As far as I could tell, I still had 30 seconds to meet the deadline, and I was starting to feel desperate. In the distance, wearing a long fluttering trench coat, the dignified figure of Dean Archie C. Epps III, rounded the far corner of University Hall. I abandoned the security guards and rushed over to his side.
"Well hello there young man!" he greeted me. I explained the details of my predicament as calmly and as quickly as I could, while he cocked his head to one side.
"Submitting a prize essay, are you? Why don't you just go up there and try the door?" he said pointing to the other backdoor of University Hall.
"But those guards already told me I couldn't go in. Besides the door is probably locked."
"Just go on. Just try the door. I'll watch from here."
What a weird predicament. I crept up the stairs. Just as I reached the door and tried the latch, the security guards noticed and once again came running…

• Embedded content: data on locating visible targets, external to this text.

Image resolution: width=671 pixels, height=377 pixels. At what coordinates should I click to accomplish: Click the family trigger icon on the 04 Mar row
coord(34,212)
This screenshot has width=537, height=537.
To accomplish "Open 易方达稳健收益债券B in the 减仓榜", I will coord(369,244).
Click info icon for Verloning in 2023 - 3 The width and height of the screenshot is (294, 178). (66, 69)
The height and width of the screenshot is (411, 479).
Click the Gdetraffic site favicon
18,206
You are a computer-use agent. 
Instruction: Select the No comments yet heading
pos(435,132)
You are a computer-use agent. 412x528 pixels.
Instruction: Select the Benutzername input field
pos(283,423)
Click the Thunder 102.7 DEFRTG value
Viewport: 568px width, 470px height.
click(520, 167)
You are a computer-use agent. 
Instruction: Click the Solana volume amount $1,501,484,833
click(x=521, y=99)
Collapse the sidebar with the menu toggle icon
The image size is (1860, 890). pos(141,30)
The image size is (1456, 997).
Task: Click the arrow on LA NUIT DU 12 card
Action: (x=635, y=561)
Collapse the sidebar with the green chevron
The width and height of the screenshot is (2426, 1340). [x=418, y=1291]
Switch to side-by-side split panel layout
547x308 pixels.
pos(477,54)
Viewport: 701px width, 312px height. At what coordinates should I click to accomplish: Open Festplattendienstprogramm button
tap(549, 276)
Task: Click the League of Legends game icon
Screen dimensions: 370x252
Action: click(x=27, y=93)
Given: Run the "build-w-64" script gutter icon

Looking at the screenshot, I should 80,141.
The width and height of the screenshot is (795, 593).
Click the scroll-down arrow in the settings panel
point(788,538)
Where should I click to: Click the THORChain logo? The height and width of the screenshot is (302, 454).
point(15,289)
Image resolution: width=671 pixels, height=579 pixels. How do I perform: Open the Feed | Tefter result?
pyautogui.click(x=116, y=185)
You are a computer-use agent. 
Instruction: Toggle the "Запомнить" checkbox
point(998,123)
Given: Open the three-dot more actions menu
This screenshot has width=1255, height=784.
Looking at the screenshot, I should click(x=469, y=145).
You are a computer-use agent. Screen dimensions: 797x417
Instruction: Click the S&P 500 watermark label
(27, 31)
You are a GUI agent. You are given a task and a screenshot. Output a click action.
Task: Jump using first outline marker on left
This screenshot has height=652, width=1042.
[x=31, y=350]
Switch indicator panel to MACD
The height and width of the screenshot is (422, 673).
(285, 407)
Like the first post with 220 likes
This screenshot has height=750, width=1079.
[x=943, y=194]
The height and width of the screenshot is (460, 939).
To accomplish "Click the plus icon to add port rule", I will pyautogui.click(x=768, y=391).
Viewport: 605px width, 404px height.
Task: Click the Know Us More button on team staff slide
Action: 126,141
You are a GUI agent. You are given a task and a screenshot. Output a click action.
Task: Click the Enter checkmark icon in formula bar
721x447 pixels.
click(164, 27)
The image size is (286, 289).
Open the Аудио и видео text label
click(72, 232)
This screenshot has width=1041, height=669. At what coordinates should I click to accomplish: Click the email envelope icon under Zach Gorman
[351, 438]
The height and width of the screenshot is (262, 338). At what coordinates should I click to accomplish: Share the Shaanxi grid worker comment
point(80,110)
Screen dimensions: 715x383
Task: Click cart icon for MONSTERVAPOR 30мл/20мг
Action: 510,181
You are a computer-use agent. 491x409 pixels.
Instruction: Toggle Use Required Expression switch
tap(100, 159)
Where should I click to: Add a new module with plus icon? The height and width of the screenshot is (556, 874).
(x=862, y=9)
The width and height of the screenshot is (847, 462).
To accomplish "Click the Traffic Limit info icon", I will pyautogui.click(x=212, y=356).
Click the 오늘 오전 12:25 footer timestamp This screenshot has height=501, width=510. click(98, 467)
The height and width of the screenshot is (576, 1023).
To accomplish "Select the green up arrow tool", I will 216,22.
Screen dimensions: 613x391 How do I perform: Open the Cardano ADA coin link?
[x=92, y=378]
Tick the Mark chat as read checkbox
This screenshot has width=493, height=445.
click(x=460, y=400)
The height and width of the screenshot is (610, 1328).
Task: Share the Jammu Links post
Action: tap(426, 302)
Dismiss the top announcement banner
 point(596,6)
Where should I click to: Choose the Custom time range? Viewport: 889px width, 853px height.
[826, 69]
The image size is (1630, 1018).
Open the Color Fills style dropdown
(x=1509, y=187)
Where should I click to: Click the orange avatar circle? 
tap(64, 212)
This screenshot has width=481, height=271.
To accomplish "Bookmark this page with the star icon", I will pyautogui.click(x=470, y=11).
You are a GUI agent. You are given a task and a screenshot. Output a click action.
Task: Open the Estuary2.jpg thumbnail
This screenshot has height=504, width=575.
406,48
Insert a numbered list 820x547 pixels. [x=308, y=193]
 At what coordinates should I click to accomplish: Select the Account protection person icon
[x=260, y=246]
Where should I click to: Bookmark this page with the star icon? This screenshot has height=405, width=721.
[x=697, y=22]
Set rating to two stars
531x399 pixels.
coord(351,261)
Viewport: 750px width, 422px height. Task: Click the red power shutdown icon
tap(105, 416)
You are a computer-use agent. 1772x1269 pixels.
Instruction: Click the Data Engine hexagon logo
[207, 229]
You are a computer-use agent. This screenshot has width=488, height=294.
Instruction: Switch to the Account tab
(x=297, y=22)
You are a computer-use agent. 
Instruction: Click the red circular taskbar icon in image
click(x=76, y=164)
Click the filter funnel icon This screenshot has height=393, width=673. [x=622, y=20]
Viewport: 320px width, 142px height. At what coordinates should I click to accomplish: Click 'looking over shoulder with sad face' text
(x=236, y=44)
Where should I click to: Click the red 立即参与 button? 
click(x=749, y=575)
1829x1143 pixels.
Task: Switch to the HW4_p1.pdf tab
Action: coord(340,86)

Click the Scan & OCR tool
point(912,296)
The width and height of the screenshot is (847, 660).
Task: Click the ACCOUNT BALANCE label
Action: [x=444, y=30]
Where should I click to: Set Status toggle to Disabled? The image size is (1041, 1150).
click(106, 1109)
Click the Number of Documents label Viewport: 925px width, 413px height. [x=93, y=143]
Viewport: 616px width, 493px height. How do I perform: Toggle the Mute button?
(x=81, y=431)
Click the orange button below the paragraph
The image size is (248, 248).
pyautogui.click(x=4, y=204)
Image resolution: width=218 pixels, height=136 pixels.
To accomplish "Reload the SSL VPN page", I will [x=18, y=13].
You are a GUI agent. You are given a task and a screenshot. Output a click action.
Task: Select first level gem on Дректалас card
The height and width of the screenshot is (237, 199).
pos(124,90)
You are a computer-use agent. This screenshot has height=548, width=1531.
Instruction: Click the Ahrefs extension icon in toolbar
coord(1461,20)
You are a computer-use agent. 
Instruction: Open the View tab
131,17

By now it must have been 10 minutes past five. I went back to Dean Epps--who didn't seem like he wanted to get involved--and coaxed him over to talk to the security guards. I soon saw that their conversation was going nowhere. I had to take matters into my own hands.
We were standing near the back entrance of University Hall. Peering through the basement window into the Harvard Prize Office, I saw a man bent over a typewriter. I went over to the window and tapped on the glass. Eventually he saw me, fiddled with some levers and pulleys and cracked open the window.